Exercise brief: Render every nonblank line of the rows below as a Markdown table with two columns, No and Line, numbering the lines in order. Leave the pictures out.

Data to use:
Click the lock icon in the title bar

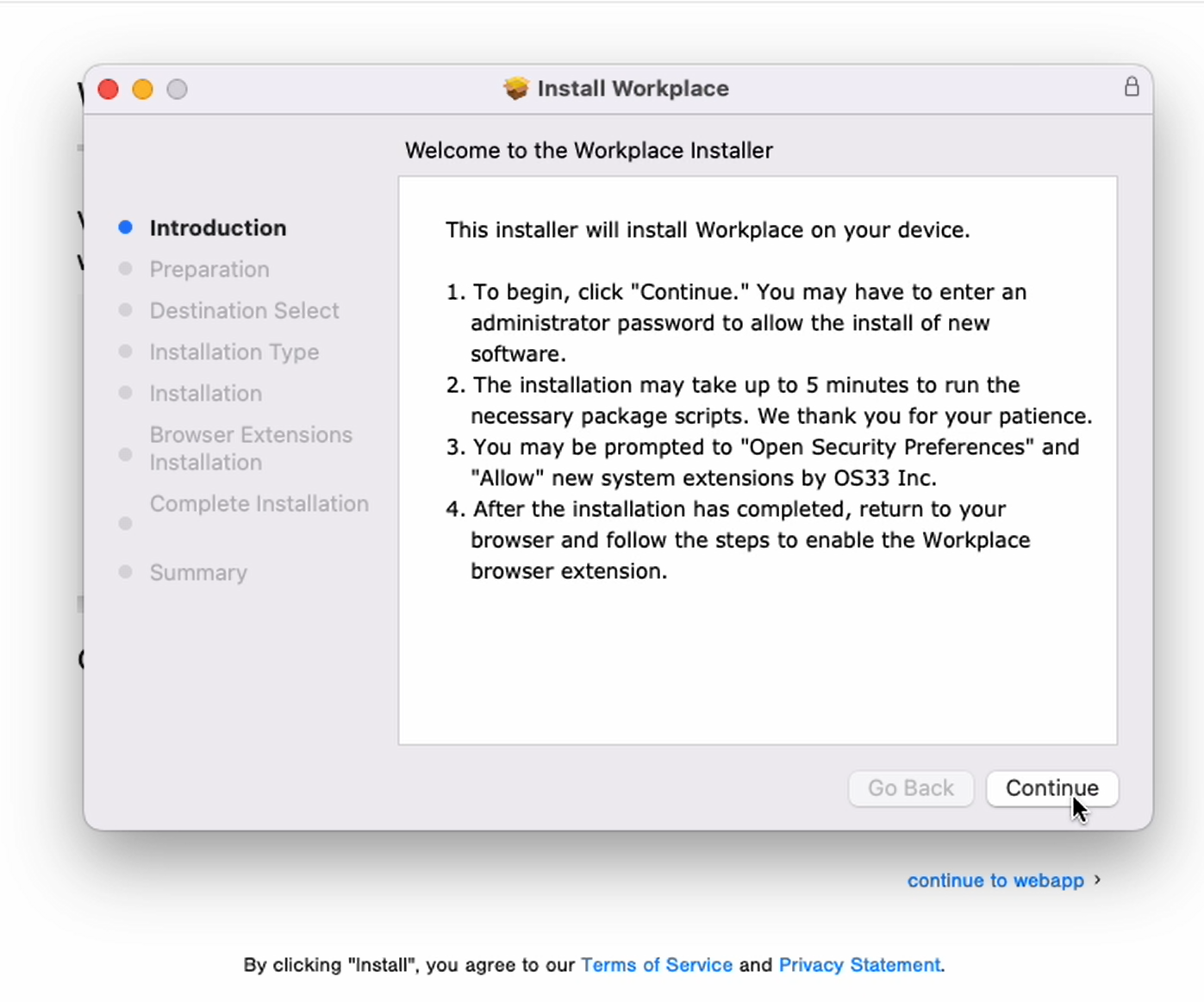1131,87
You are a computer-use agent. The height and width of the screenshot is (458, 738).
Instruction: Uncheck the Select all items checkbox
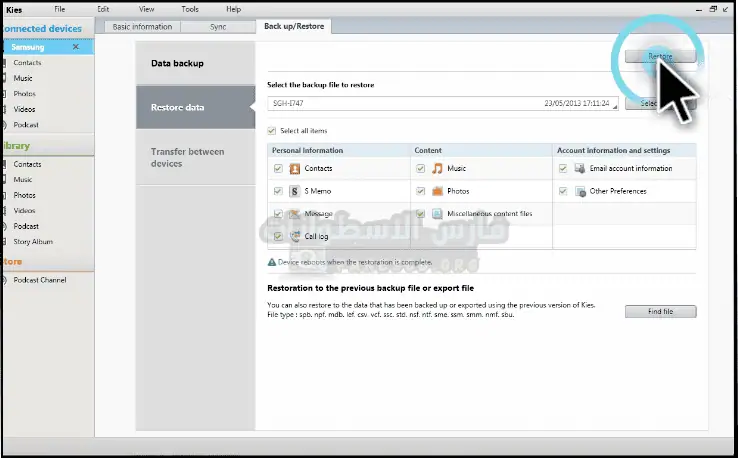click(272, 131)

Finished task:
| No | Line |
|---|---|
| 1 | Click the lock icon in the title bar |
| 2 | 1131,87 |
| 3 | You are a computer-use agent. The height and width of the screenshot is (458, 738). |
| 4 | Instruction: Uncheck the Select all items checkbox |
| 5 | click(272, 131) |